La saison du Royal Opera House s’est ouverte avec Don Giovanni dans la production que son ancien directeur Kasper Holten avait signée en 2014. Ce spectacle a également inauguré les retransmissions dans les cinémas de la première scène londonienne. Le décor ingénieux d’Es Devlin représente un bâtiment en forme de cube placé sur une tournette qui permet d’en dévoiler les escaliers, les niches et les nombreuses portes propices à divers jeux de scènes ou de cache-cache. Sur cet édifice de couleur blanche, les vidéos projetées de Luke Hall, permettent de créer un climat adapté aux différents tableaux. Durant l’ouverture la façade se couvre progressivement des noms des nombreuses conquêtes de Don Juan.
La direction d’acteurs, soignée, ne laisse pas un instant de répit aux protagonistes. Notons que le metteur en scène a pris quelques libertés par rapport au livret, Don Juan n’est plus ici un prédateur sexuel sans scrupule : au début de l’ouvrage, Anna semble consentante face à lui avant d’appeler à l’aide et à la fin de l’acte I, il est piégé par Zerline qui déchire elle-même ses vêtements pour l’accuser de viol. Lors de la scène finale, après le départ du commandeur, les autres personnages ne reviennent pas sur le plateau, Don Juan reste seul tandis que l’on entend le sextuor « Questo è il fin di chi fa mal » chanté dans la coulisse.
La distribution réunie pour la circonstance ne souffre d’aucun point faible. Côté féminin, se détache la superbe Zerline de Louise Alder. Fine comédienne, cette jeune soprano britannique à la voix claire et bien projetée semble promise à un bel avenir. L’Elvire de Myrtò Papatanasiu est davantage une amoureuse blessée qu’une virago. Si le grave demeure confidentiel, le registre aigu s’épanouit, limpide et lumineux. Son interprétation culmine dans un « Mi tradì » nuancé et particulièrement émouvant. Déjà présente en 2014, Malyn Byström possède une voix solide et homogène non exempte cependant de quelques duretés dans l’aigu. Plus à son aise dans « Non mi dir » que dans « Or sai chi l’onore » un rien tendu, sa Donna Anna ambiguë emporte finalement l’adhésion.

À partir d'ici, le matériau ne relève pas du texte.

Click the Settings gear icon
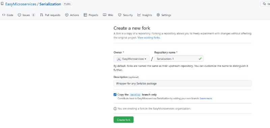[x=158, y=15]
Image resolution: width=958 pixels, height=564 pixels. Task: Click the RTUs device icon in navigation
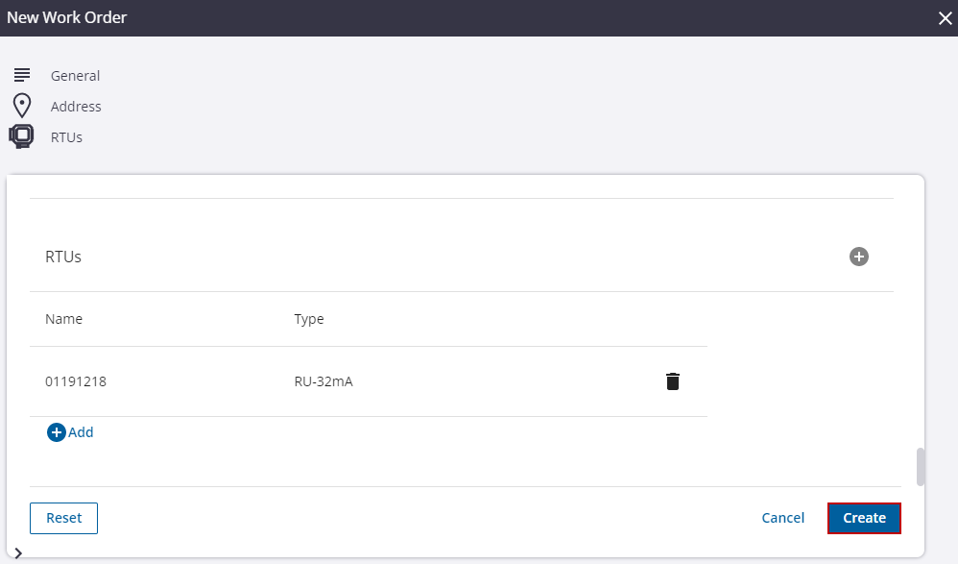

La distribution masculine est dominée par le couple maître / valet idéalement assorti. Véritable bête de scène, Erwin Schrott est un Don Giovanni doté d’une présence scénique qui en impose au point qu’on en oublie quelques menus écarts de justesse. Comment ne pas succomber à la séduction immédiate de son timbre de velours, notamment dans la sérénade, et à son charisme irrésistible ? A ses côtés, Roberto Tagliavini ne lui cède en rien. La basse possède un timbre homogène aux couleurs chaudes et un grave profond qui font de son Leporello une incarnation de haute volée. Son air du catalogue est un modèle de chant mozartien. Derrière ce valet de grande classe se profile peut-être un futur Don Giovanni, qui sait ? Daniel Behle compense un volume vocal modeste par une ligne de chant élégante et un style accompli qui font merveille dans « Il mio tesoro ». Agé d’à peine vingt-huit ans, Leon Košavić est un Masetto aux moyens prometteurs tandis que Petros Magoulas campe un commandeur impressionnant, en particulier dans la scène finale, spectaculaire de bout en bout.
Tournant le dos aux interprétations historiquement informées, Hartmut Haenchen adopte une direction résolument romantique qui n’est pas sans évoquer les grands enregistrements des années 50 et 60.
Le Royal Opera House retransmettra dans les cinémas Don Pasquale avec Bryn Terfel le 24 octobre prochain et La Bohème avec Sonya Yoncheva et Charles Castronovo, le 29 janvier 2020.